Question

In a circle, two parallel chords on the same side of a diameter have lengths 4 cm and 6 cm. If the distance between these chords is 1 cm, then the radius of the circle, in cm, is

• A. √12
• B. √14
• C. √13
• D. √11

Answer 1

The Correct Option is C

To find the radius of a circle with two parallel chords of lengths 4 cm and 6 cm, separated by a distance of 1 cm, consider the following approach:

Let the circle's center be O. Assume the first chord of length 6 cm is AB and the second chord of length 4 cm is CD. Both chords are parallel and lie on the same side of the circle's diameter. 

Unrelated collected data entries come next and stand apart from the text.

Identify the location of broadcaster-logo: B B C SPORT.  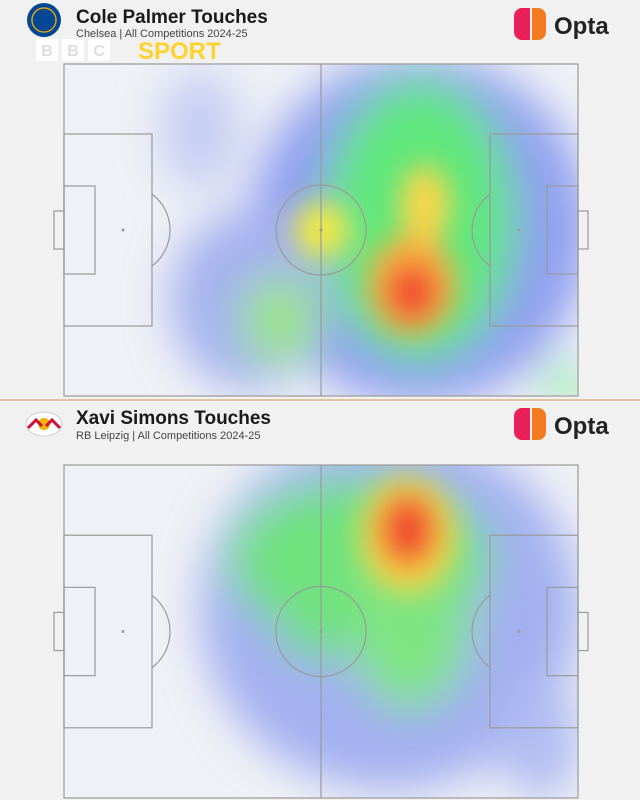
(128, 52).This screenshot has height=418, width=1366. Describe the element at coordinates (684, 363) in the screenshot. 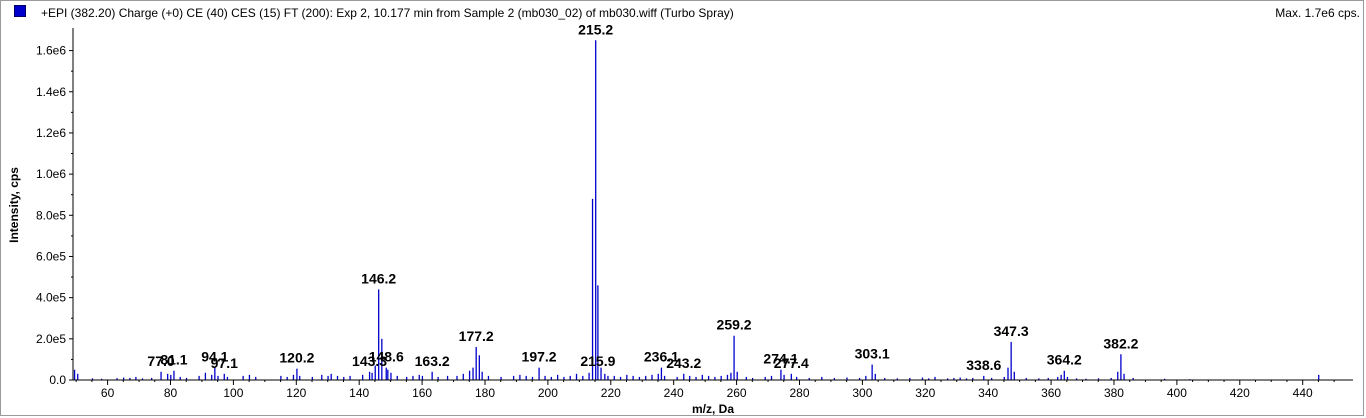

I see `peak-label: 243.2` at that location.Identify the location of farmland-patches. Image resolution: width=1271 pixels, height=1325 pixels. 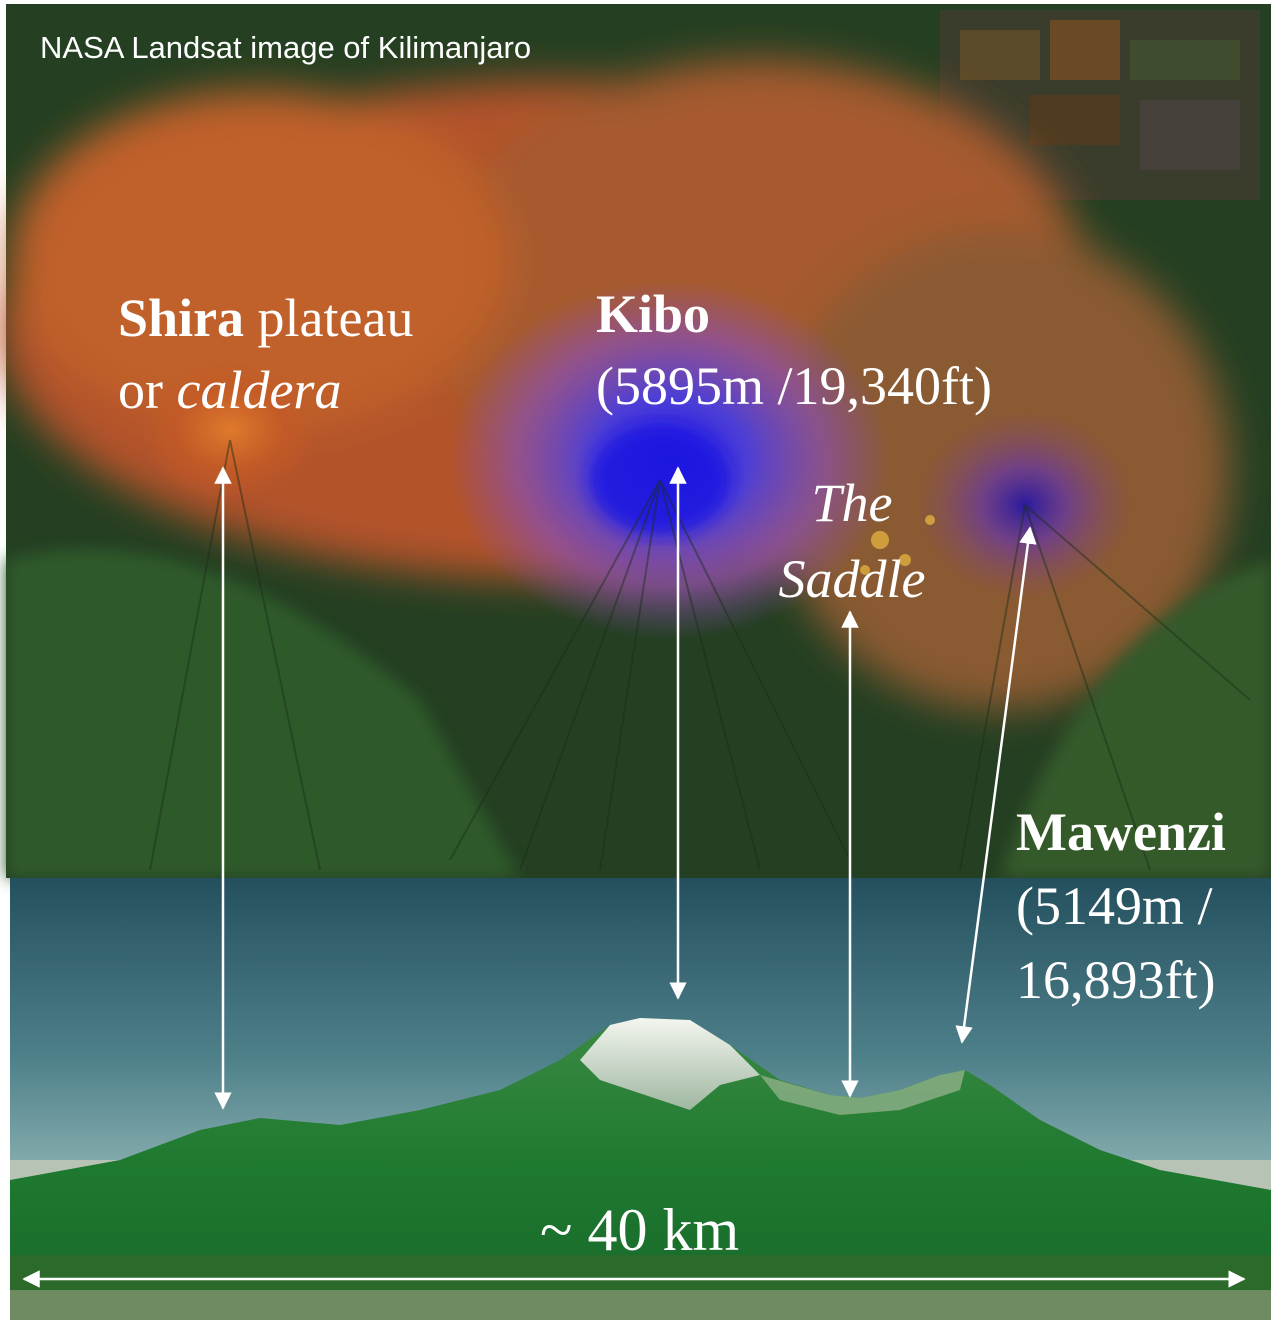
(1100, 105).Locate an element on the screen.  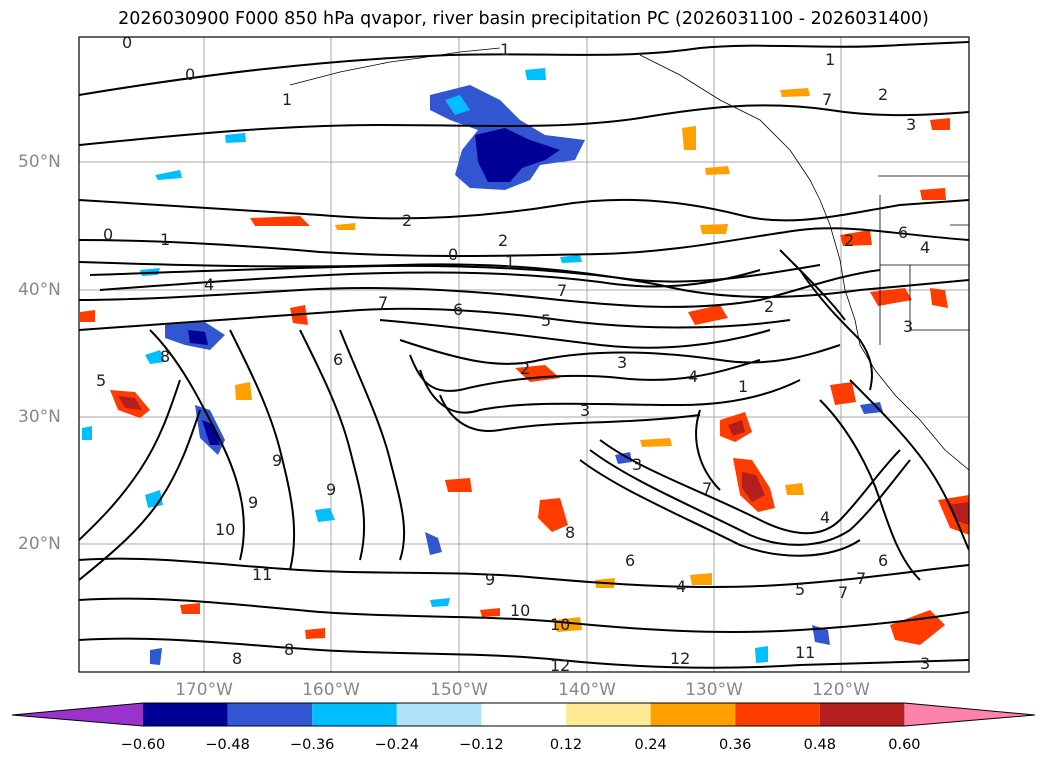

Let the perpendicular distance from the center O to the chord AB be d1, and to chord CD be d2. Then:

d2 = d1 + 1 cm.

The distance from the center to a chord is related to the radius and half of the chord length through the Pythagorean theorem:

For chord AB:

\( d1^2 + 3^2 = r^2 \)

(since half of 6 cm is 3 cm).

Thus,

\( d1^2 = r^2 - 9 \) (Equation 1)

For chord CD:

\( d2^2 + 2^2 = r^2 \)

(since half of 4 cm is 2 cm).

Thus,

\( (d1 + 1)^2 + 4 = r^2 \)

Expanding this equation:

\( d1^2 + 2d1 + 1 + 4 = r^2 \)

\( d1^2 + 2d1 + 5 = r^2 \) (Equation 2)

Substitute Equation 1 into Equation 2:

\( (r^2 - 9) + 2d1 + 5 = r^2 \)

\( r^2 - 9 + 2d1 + 5 = r^2 \)

\( 2d1 - 4 = 0 \)

\( 2d1 = 4 \)

\( d1 = 2 \)

Substitute \( d1 = 2 \) back into Equation 1:

\( 2^2 = r^2 - 9 \)

\( 4 = r^2 - 9 \)

\( r^2 = 13 \)

Thus, the radius of the circle is \( \sqrt{13} \) cm.

The correct answer is \( \sqrt{13} \).